Task prompt: Give a verbatim quotation of every record.

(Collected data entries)
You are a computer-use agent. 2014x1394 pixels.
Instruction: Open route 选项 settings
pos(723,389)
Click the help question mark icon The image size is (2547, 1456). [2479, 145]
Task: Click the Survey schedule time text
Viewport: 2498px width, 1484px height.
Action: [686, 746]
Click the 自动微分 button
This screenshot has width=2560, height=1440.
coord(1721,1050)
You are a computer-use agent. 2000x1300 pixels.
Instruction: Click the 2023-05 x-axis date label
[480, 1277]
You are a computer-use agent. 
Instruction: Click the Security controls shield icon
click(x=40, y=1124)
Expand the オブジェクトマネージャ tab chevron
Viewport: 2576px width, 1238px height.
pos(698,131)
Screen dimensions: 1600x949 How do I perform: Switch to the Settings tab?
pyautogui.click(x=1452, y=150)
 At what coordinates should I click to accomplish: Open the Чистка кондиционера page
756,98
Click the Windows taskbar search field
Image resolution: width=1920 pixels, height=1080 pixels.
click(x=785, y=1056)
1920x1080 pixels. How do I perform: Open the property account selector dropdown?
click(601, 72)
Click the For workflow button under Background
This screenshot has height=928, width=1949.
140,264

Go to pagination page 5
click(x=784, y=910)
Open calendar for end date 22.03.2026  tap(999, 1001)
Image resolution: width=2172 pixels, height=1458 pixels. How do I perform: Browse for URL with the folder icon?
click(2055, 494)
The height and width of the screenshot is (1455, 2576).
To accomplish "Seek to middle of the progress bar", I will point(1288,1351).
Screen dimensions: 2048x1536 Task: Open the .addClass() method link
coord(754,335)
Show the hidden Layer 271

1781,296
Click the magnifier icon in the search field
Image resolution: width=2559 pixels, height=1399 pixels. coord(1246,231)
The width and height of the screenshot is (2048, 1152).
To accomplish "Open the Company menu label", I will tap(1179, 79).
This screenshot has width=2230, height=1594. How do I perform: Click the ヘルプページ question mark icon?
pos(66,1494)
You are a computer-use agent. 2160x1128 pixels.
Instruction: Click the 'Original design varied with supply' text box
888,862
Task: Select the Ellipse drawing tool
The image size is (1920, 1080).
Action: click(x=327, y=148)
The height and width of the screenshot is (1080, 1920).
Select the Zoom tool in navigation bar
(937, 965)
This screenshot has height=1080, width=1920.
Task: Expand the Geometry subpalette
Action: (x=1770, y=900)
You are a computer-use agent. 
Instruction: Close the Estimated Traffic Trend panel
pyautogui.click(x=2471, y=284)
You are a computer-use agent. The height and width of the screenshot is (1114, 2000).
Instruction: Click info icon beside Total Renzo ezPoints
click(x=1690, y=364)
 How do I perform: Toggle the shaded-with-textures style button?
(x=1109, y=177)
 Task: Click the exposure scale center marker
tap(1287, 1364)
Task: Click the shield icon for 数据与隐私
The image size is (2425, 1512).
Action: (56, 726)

Finished exercise:
You are a computer-use agent. 2014x1394 pixels.
Instruction: Open route 选项 settings
pos(723,389)
Click the help question mark icon The image size is (2547, 1456). [2479, 145]
Task: Click the Survey schedule time text
Viewport: 2498px width, 1484px height.
Action: [686, 746]
Click the 自动微分 button
This screenshot has width=2560, height=1440.
coord(1721,1050)
You are a computer-use agent. 2000x1300 pixels.
Instruction: Click the 2023-05 x-axis date label
[480, 1277]
You are a computer-use agent. 
Instruction: Click the Security controls shield icon
click(x=40, y=1124)
Expand the オブジェクトマネージャ tab chevron
Viewport: 2576px width, 1238px height.
pos(698,131)
Screen dimensions: 1600x949 How do I perform: Switch to the Settings tab?
pyautogui.click(x=1452, y=150)
 At what coordinates should I click to accomplish: Open the Чистка кондиционера page
756,98
Click the Windows taskbar search field
Image resolution: width=1920 pixels, height=1080 pixels.
click(x=785, y=1056)
1920x1080 pixels. How do I perform: Open the property account selector dropdown?
click(601, 72)
Click the For workflow button under Background
This screenshot has height=928, width=1949.
140,264

Go to pagination page 5
click(x=784, y=910)
Open calendar for end date 22.03.2026  tap(999, 1001)
Image resolution: width=2172 pixels, height=1458 pixels. How do I perform: Browse for URL with the folder icon?
click(2055, 494)
The height and width of the screenshot is (1455, 2576).
To accomplish "Seek to middle of the progress bar", I will point(1288,1351).
Screen dimensions: 2048x1536 Task: Open the .addClass() method link
coord(754,335)
Show the hidden Layer 271

1781,296
Click the magnifier icon in the search field
Image resolution: width=2559 pixels, height=1399 pixels. coord(1246,231)
The width and height of the screenshot is (2048, 1152).
To accomplish "Open the Company menu label", I will tap(1179, 79).
This screenshot has width=2230, height=1594. How do I perform: Click the ヘルプページ question mark icon?
pos(66,1494)
You are a computer-use agent. 2160x1128 pixels.
Instruction: Click the 'Original design varied with supply' text box
888,862
Task: Select the Ellipse drawing tool
The image size is (1920, 1080).
Action: click(x=327, y=148)
The height and width of the screenshot is (1080, 1920).
Select the Zoom tool in navigation bar
(937, 965)
This screenshot has height=1080, width=1920.
Task: Expand the Geometry subpalette
Action: (x=1770, y=900)
You are a computer-use agent. 
Instruction: Close the Estimated Traffic Trend panel
pyautogui.click(x=2471, y=284)
You are a computer-use agent. The height and width of the screenshot is (1114, 2000).
Instruction: Click info icon beside Total Renzo ezPoints
click(x=1690, y=364)
 How do I perform: Toggle the shaded-with-textures style button?
(x=1109, y=177)
 Task: Click the exposure scale center marker
tap(1287, 1364)
Task: Click the shield icon for 数据与隐私
The image size is (2425, 1512).
Action: (56, 726)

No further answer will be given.